This week I really wanted to give up on art.
It felt like there was no time to make any sort of meaningful project. My frustration became so bad I couldn’t think of anything I wanted to draw. In the end, sitting at the kitchen counter, I started to draw an apple. Not because I wanted to, or because there was some deep meaning behind it, simply because it existed in front of me at the time. When I was finished I didn’t even like how it looked.
I wanted to throw it away.
Instead though, I threw it into my portfolio bag and crossed “Project 15” off my list of things to do.
This morning, I passed my portfolio as I was walking out the door. I thought about what I had created and actually cringed. I realized it’s because the apple drawing/pastel reminds of hurried projects for high school art class.

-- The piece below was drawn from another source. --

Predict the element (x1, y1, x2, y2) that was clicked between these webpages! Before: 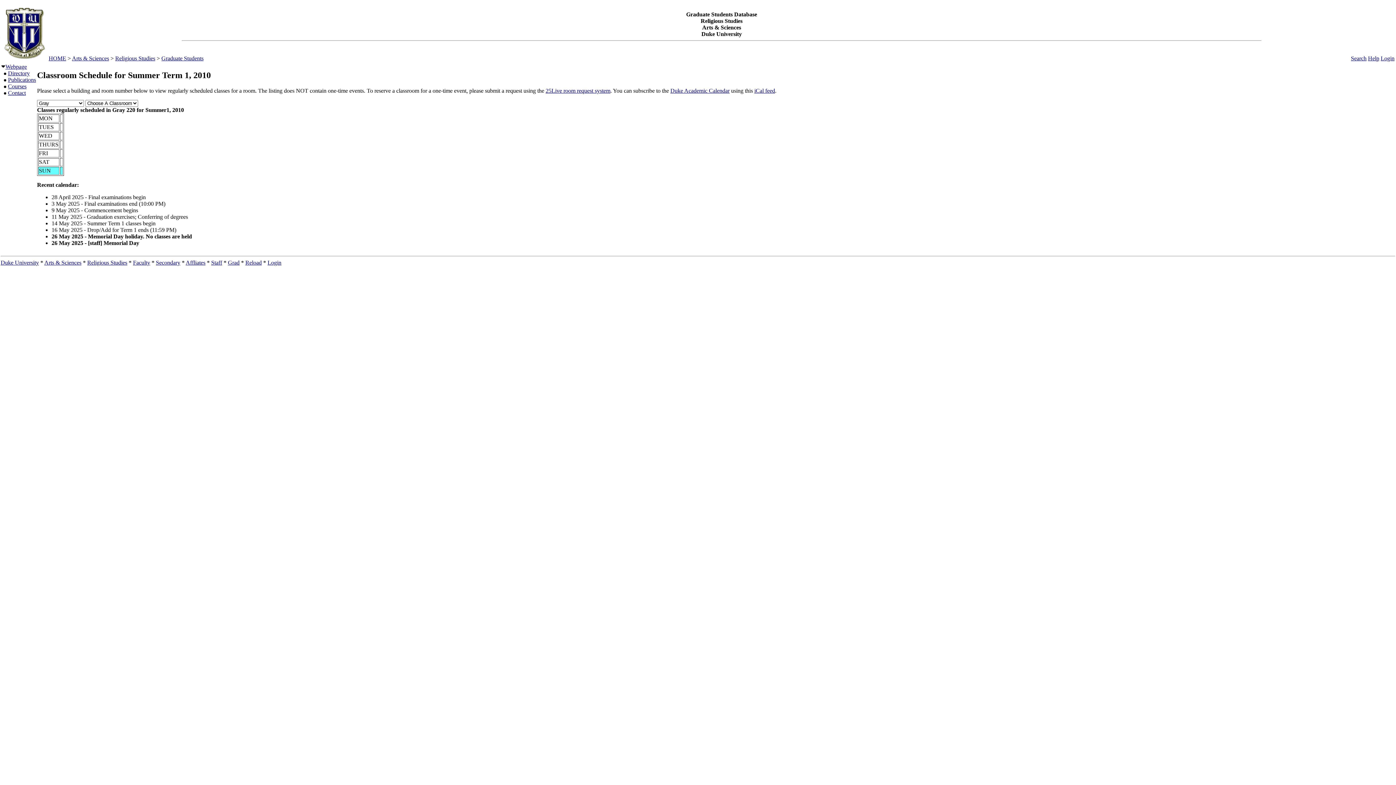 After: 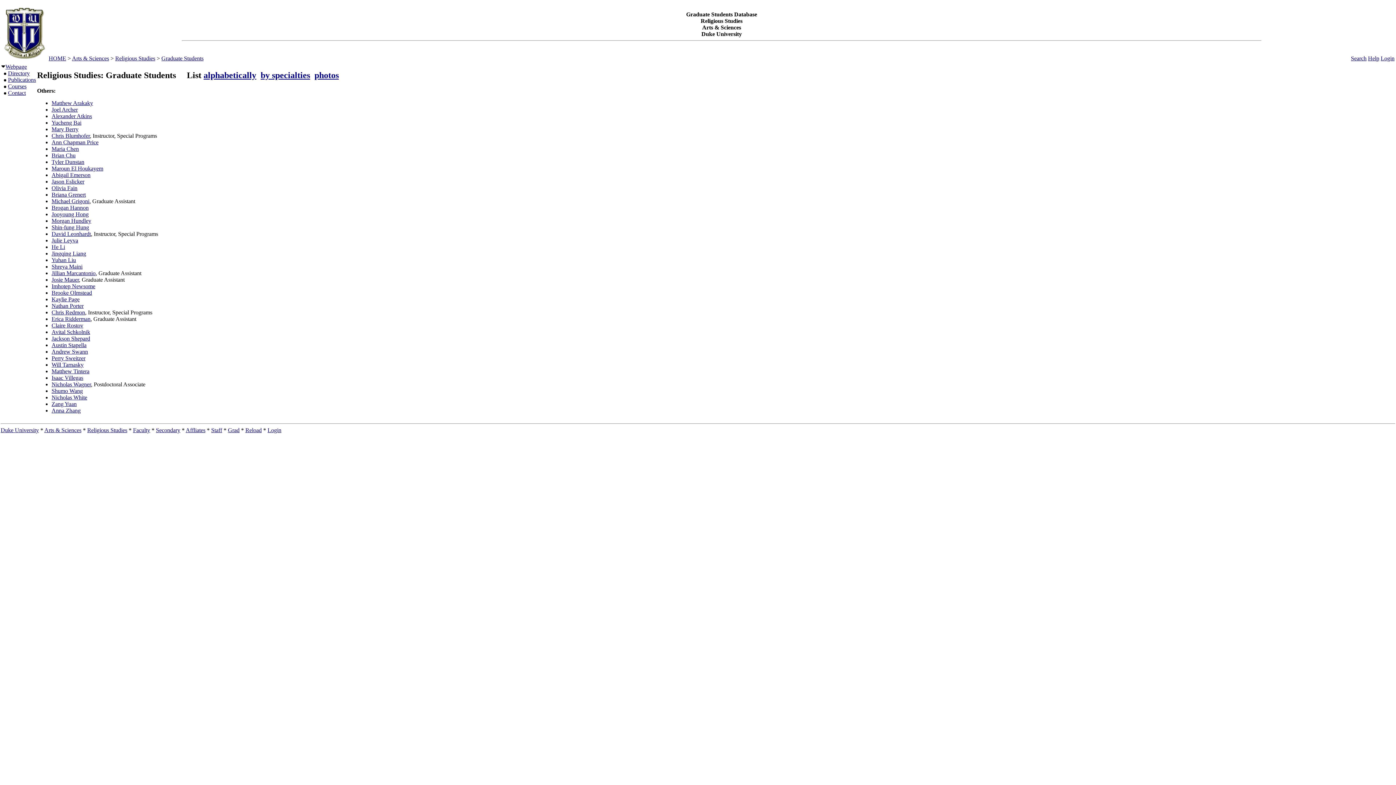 Action: bbox: (5, 63, 26, 69) label: Webpage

It wasn’t something I was proud of.
But does that mean I should quit?
My future mother-in-law shared the following video on Facebook today and honestly it was what I needed to hear:
So, yeah, this apple drawing surely isn’t the most remarkable thing I’ve ever done. It certainly isn’t the most interesting or took the most skill. But I did it. I sat down and I took the time to focus on art, even if it was just for 30 minutes. Which, considering how busy my weeks are getting, is a big deal.
I’m still in that phase where my creative work isn’t what I want it to be. I know it isn’t living up to my ambitions. That’s okay though, because I’m going to get there. Even if it takes drawing another thousand crappy apples.